Menurut teori generasi, generasi Baby Boomer (BB) yang lahir 1946-1964 dan sekarang berusia 50-an tahun adalah generasi dengan pribadi yang lebih bertanggung jawab. Pada kenyataannya dari kecil mereka sudah diberi tanggung-jawab seperti menjaga adik, memasak air, membersihkan rumah dan lain sebagainya. Hasilnya, mereka selalu bekerja dengan penuh tanggungjawab. Namun di mata generasi muda sekarang ini, mereka dipandang sebagai pribadi yang memiliki sifat menunggu perintah, mesti semua sesuai dengan aturan, memiliki sifat agak mudah tersinggung, pelupa, bawel dan gagap teknologi.

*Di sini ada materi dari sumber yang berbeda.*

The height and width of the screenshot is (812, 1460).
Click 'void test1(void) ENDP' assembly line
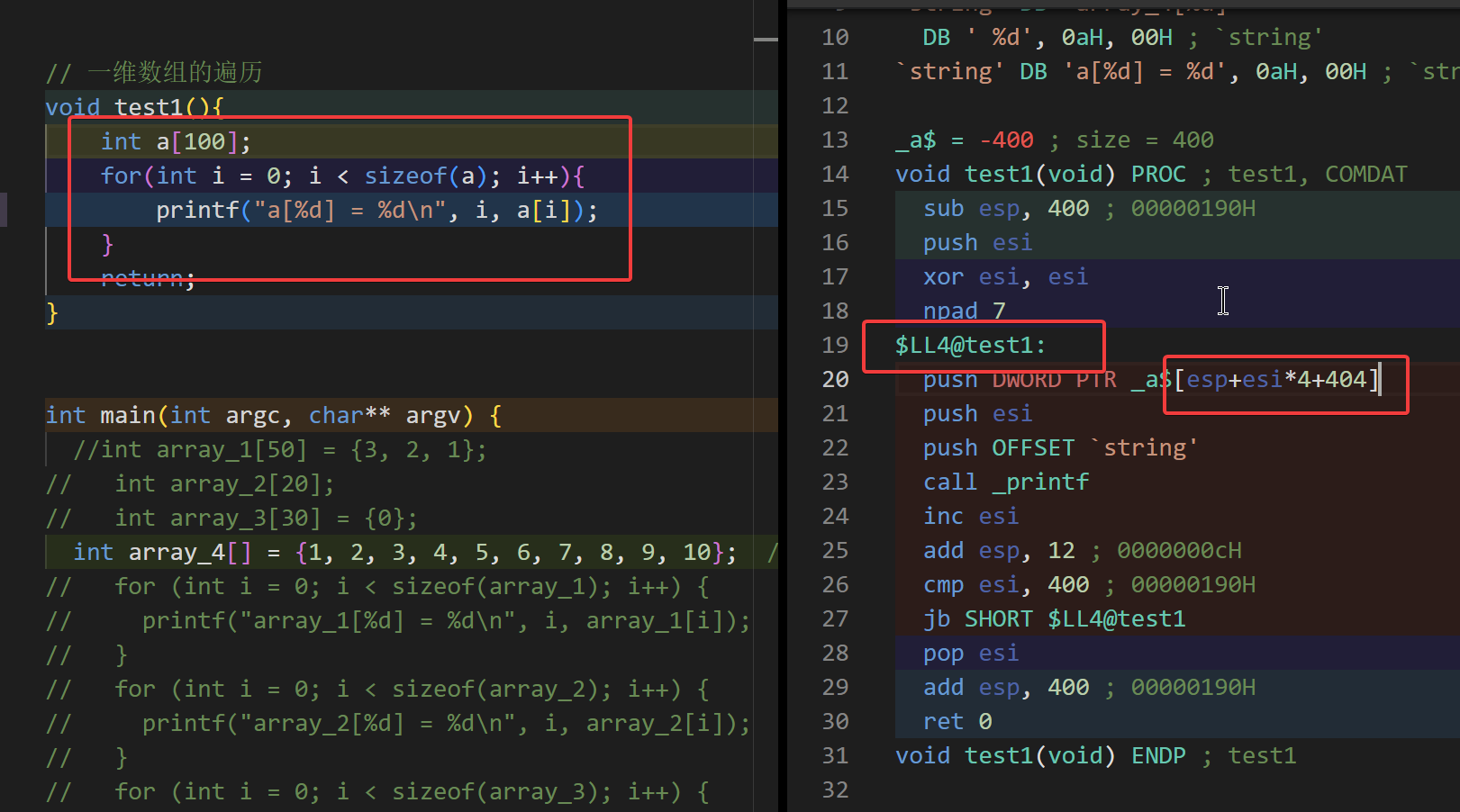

Generasi berikutnya Generasi X (Gen-X), kelahiran 1965-1980 dan sekarang berusia 35-40-an. Generasi ini kerap dipandang memiliki kepribadian kerja keras, patuh pada orang tua, menghargai senior, memiliki jiwa sosial, tidak boros, pantang menyerah. Dilihat dari tahun kelahirannya, mereka memiliki orang tua yang termasuk Generasi BB. Pola mendidik anak pun masih ada kesamaan dengan generasi BB, yaitu dengan disiplin yang keras. Dengan didikan Generasi BB, mereka pun memiliki sikap tanggung jawab. Ketika mereka diserahi tugas apapun, dia akan mengerjakannya penuh tanggung jawab.

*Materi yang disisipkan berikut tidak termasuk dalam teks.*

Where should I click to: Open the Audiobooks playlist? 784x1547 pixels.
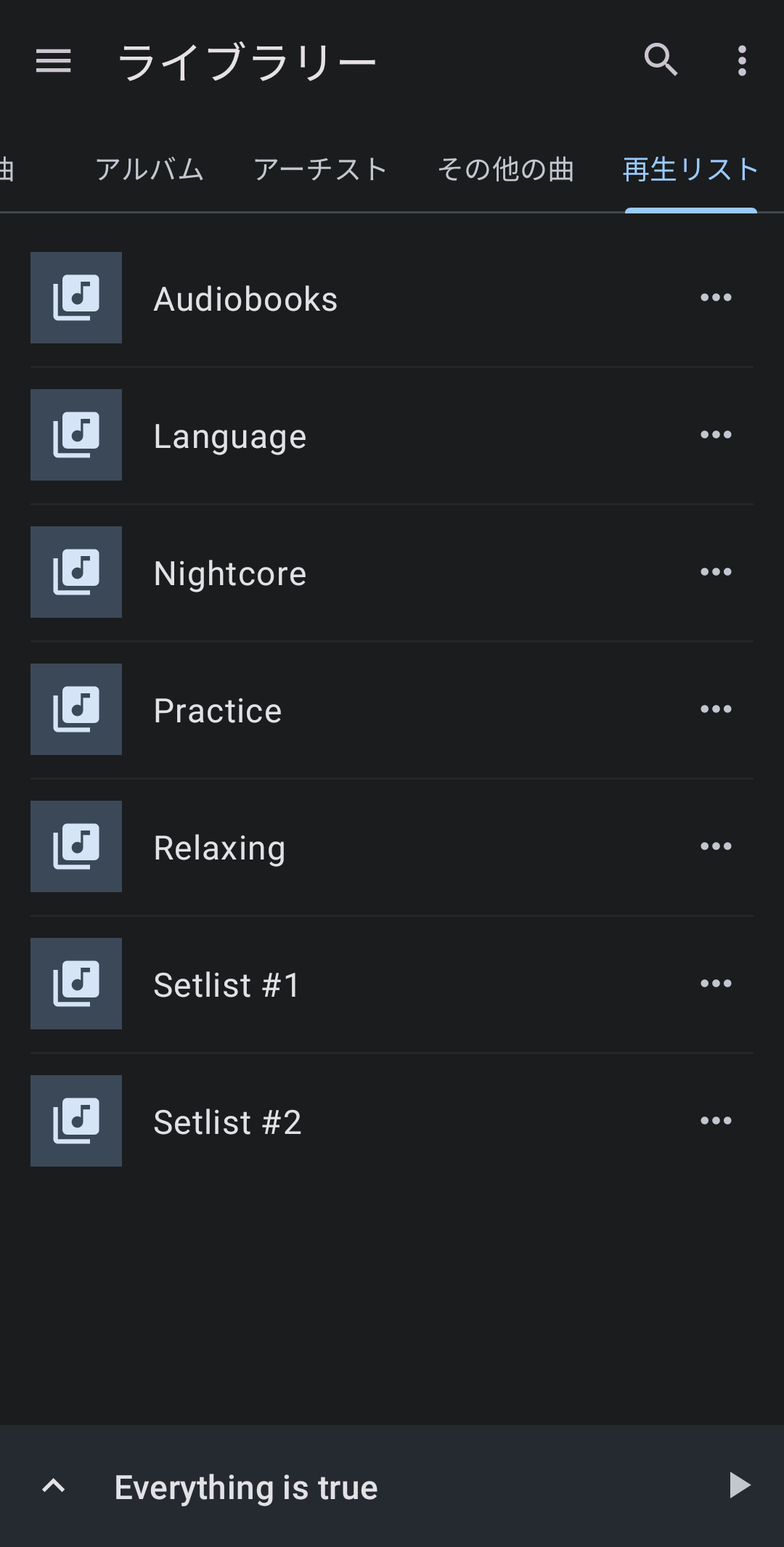[x=392, y=298]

Generasi Y (Gen-Y) lahir 1981-1994 dan sekarang berusia 23-30-an tahun. Keadaan ekonomi orang tuanya sudah lebih baik. Kedua orang tua umumnya bekerja di luar rumah. Anak-anak yang lahir pada tahun ini kerap dicap memiliki ego-tinggi, individual, tidak suka diceramahi, suka menunda pekerjaan, kapan butuh baru dikerjakan, tergesa-gesa, cuek, menekankan ego, kurang disiplin, boros, ingin bebas dari orang tua dan suka memilih (membandingkan). Pada umumnya, anak generasi Y kurang mendapatkan latihan tanggungjawab yang berakibat mereka kurang memiliki tanggung jawab, suka yang serba instan, dan praktis.

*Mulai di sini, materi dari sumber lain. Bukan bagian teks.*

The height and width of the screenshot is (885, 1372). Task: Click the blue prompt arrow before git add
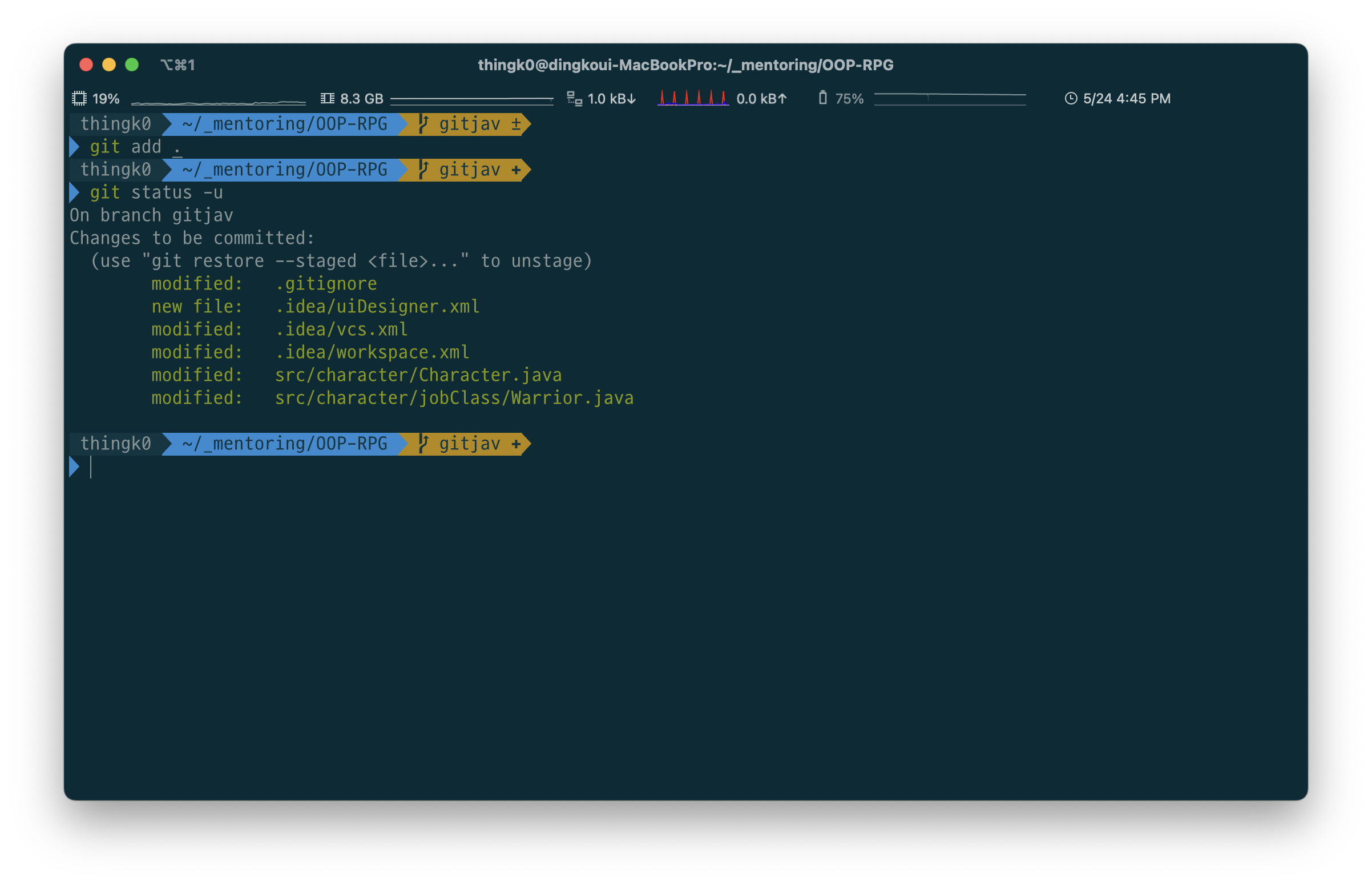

Generasi Z (Gen-Z), lahir 1995-2010 dan sekarang berusia 7-20-an tahun. Mereka ini kerap disebut juga iGeneration, Generasi Net, Generasi Internet. Orangtua mereka berasal dari generasi X dan Y.

Generasi Alpha (Gen-A), lahir 2011-2025 dan sekarang masih berusia anak-anak. Generasi Alpa memiliki orang tua dari generasi Z, yang pola hidupnya sudah dipengaruhi oleh kemajuan teknologi (gadget). Pengasuhan dibantu oleh asisten Rumah Tangga. Dampaknya, terbentuklah anak-anak yang kerapkali harus minta dibantu, hampir tidak pernah mendapat latihan tanggungjawab. Pribadi Generasi Alpha terbentuk menjadi anak manja, daya juang kurang, dan cepat menyerah.

Berawal dalam keluarga

Dari teori generasi di atas, kita dapat berpendapat bahwa pola pebentukan kepribadian anak-anak tidak sepenuhnya merupakan kesalahan orangtua, pendidikan di sekolah dan masyarakat. Perkembangan zaman, teknologi informasi dan ilmu pengetahuan juga mempunyai pengaruhi besar dalam pembentukan karakter atau keperibadian seseorang. Pembentukan karakter pribadi seseorang pada tahun empat puluhan tidak sekompleks pembentukan pribadi anak di jaman sekarang.

Namun yang paling mendasar diketahui dari teori generasi tersebut adalah bahwa semua pertumbuhan karakter positif seseorang berawal dari dalam keluarga, dimana anak memulai kehidupannya sebagai bayi, bahkan sejak dalam kandungan. Demikian pula halnya masalah iman atau agama seseorang. Kualitas kehidupan iman atau kehidupan keagamaan seseorang bermula dalam keluarga. Kualitas keluarga menentukan kualitas iman atau agama setiap anak-anak yang lahir di dalam keluarga tersebut. Bila keluarga kacau, maka kepribadian anak pun sangat mungkin akan menjadi kacau.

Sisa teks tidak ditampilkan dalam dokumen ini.